Soundtracking is a regular column that appears on Cineplex.com looking at the music featured in the biggest new releases both in theatre and on home video. Shane McNeil speaks to composer Alex Ebert (aka Edward Sharpe) and looks at the music of A Most Violent Year.
Things get a little ugly in A Most Violent Year, which hits Canadian screens on Friday.
J.C. Chandor’s film about Abel Morales (Oscar Isaac) and the lengths to which he is willing to go to build a business empire in the early 1980s, the film has its dark moments. But so, too, does the film’s music.

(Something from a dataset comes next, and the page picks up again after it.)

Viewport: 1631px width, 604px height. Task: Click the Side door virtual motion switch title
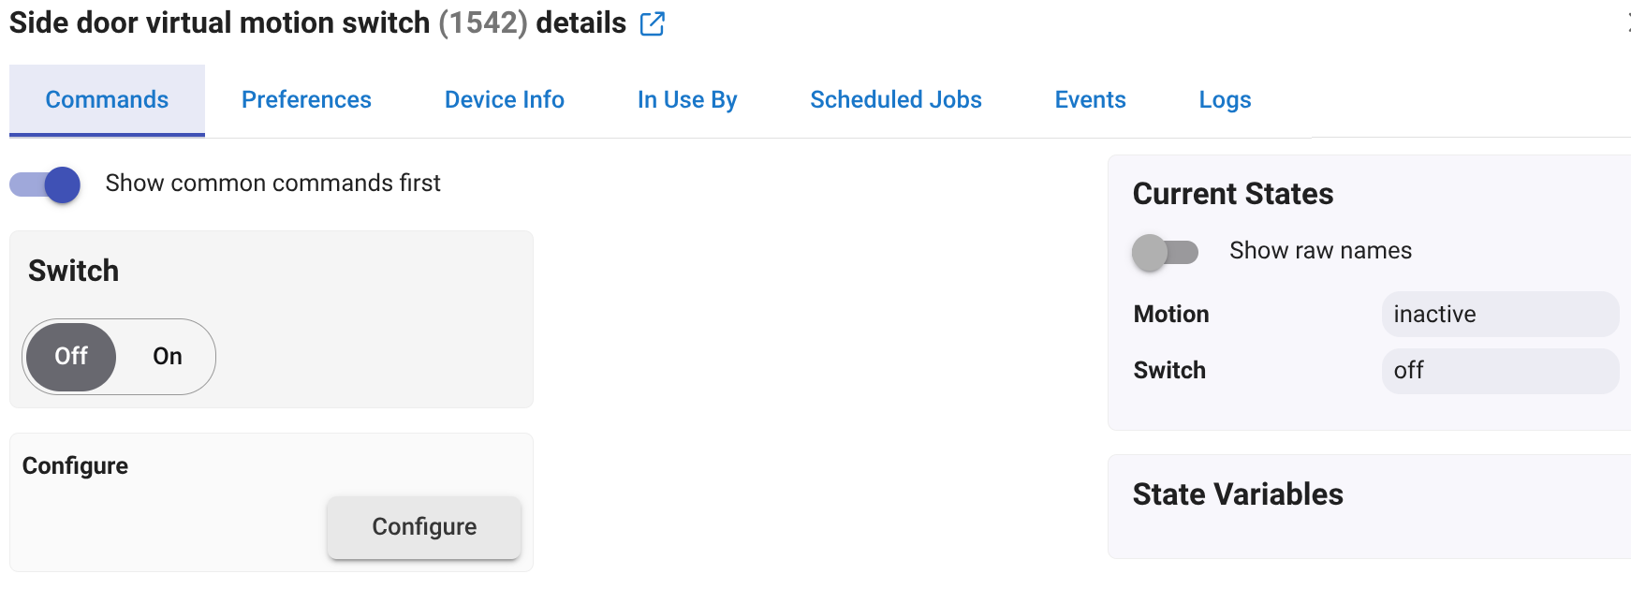(x=219, y=22)
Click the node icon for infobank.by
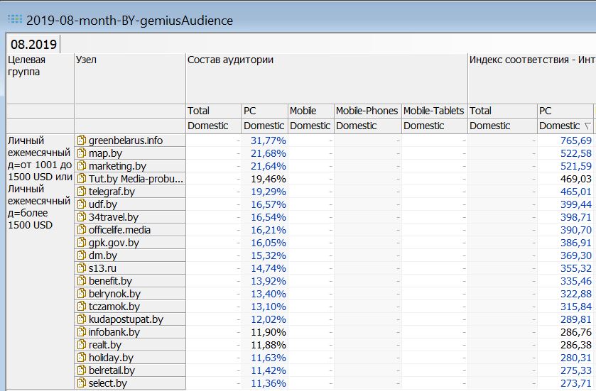The width and height of the screenshot is (596, 391). [x=82, y=332]

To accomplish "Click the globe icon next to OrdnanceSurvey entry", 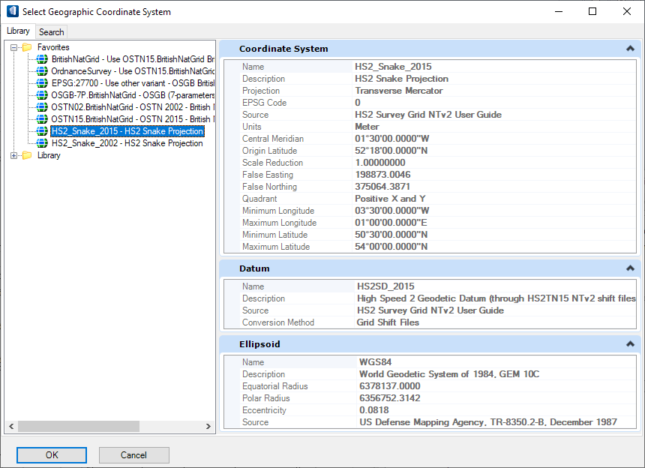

For his third feature Chandor once again turned to composer Alex Ebert to score, who in turn ran with the film’s gritty and sinister qualities.
“I wanted to sort of break and give a taste of the reactionary times of ’81, ’82, ’83 the sort of New York punk revolution and the sort of synth experimentation that was going on and more importantly, the content of those songs,” Ebert told Cineplex. “The desire to self-destruct, the desire to make music that, on its face, seems a tad ugly.”

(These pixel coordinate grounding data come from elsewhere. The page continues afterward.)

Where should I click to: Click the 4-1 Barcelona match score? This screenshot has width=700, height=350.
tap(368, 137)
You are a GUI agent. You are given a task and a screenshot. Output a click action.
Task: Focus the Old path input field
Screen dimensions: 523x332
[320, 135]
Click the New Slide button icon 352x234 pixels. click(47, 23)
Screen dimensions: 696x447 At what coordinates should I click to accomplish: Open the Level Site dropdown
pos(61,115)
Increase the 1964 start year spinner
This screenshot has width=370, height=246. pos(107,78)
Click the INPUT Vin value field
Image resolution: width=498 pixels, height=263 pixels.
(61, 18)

The result brings a lot of synthesizers and dark overtones to the film’s score. Ebert believes the music helps extend the trance that overtakes Abel and drives the action in A Most Violent Year.

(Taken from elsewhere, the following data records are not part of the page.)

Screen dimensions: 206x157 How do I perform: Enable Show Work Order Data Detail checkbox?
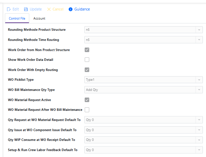[87, 59]
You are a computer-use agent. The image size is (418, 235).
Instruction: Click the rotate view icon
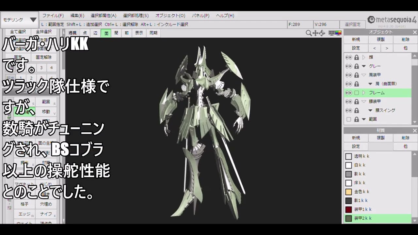[x=322, y=33]
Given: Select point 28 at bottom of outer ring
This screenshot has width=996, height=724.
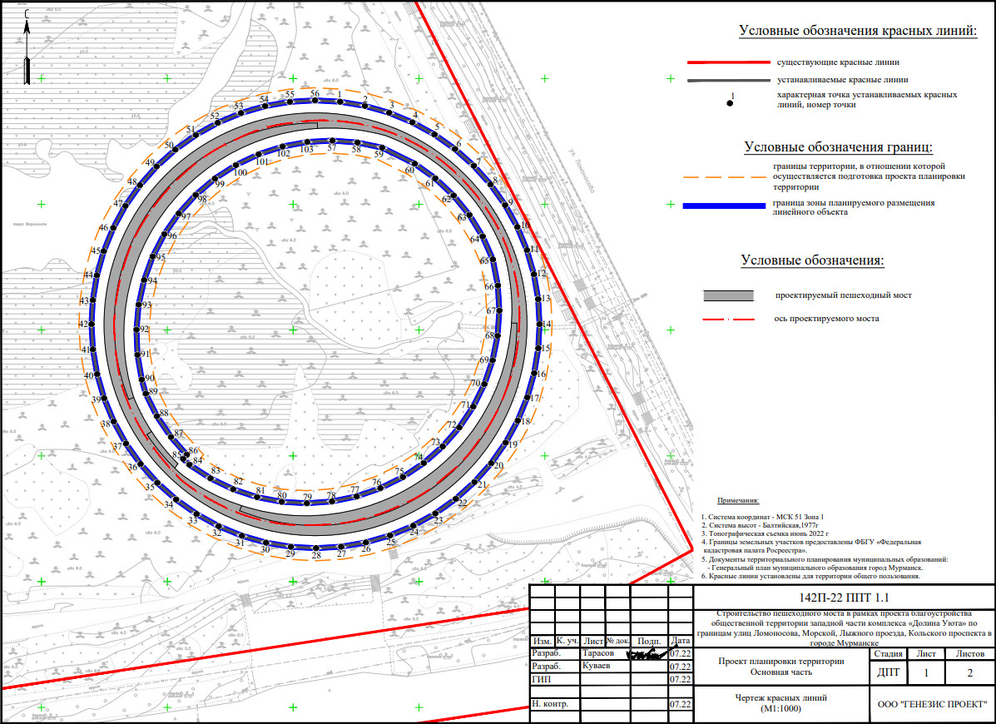Looking at the screenshot, I should [315, 547].
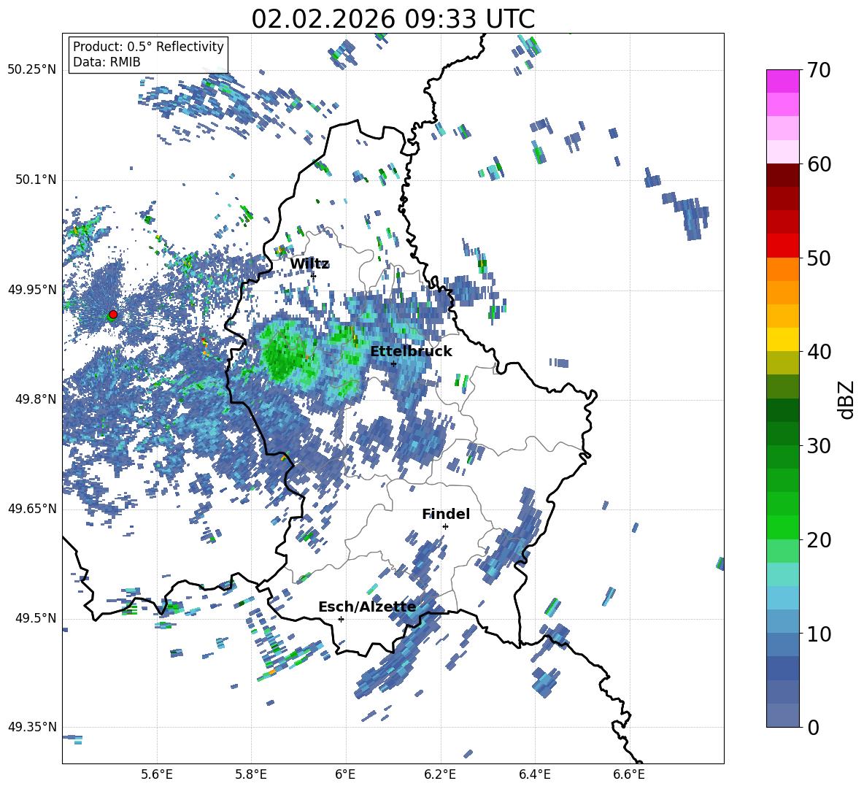Click the Wiltz station cross marker
Screen dimensions: 864x789
tap(314, 275)
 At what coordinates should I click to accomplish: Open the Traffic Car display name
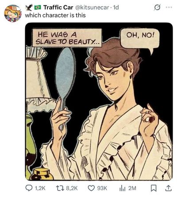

“I realized that mesmerizing sort of contemplative trance pieces were really the only thing that would extend Abel’s atmosphere beyond the screen and into our seats,” he said. “That sort of capitalist trance of his, of pure determination and ambition and without this sort of droning rumble, we’re really only looking at him, so the synths became totally necessary.
The film’s score is a brooding, more electronic turn from the pair’s previous collaboration. Ebert worked with Chandor on his previous effort – 2013’s All is Lost, which earned Ebert a Golden Globe for Best Score – and the collaboration proved to be a launching point for a critical phase in the 36-year-old musician’s latest incarnation.
While All is Lost announced Ebert to the cinematic world, he’s been a fixture in the music industry for years under a variety of aliases. He broke into the industry fronting a variety of bands, including Ima Robot, who provided what would become the theme song to the show “Suits.” “Breaking Bad” enthusiasts will undoubtedly also recognize his greatest solo hit, “Truth,” recorded under the moniker Alexander.
However, he is more widely known for fronting another act, under the alias Edward Sharpe. The ubiquitous hit “Home” would provide his band, Edward Sharpe and the Magnetic Zeros, with radio notoriety and high profile placement everywhere from an episode of “Community” to a commercial for the NFL. Another Zeros track – “40 Day Dream” made its way into various TV and movie projects, including the Drew Barrymore vehicle Going the Distance.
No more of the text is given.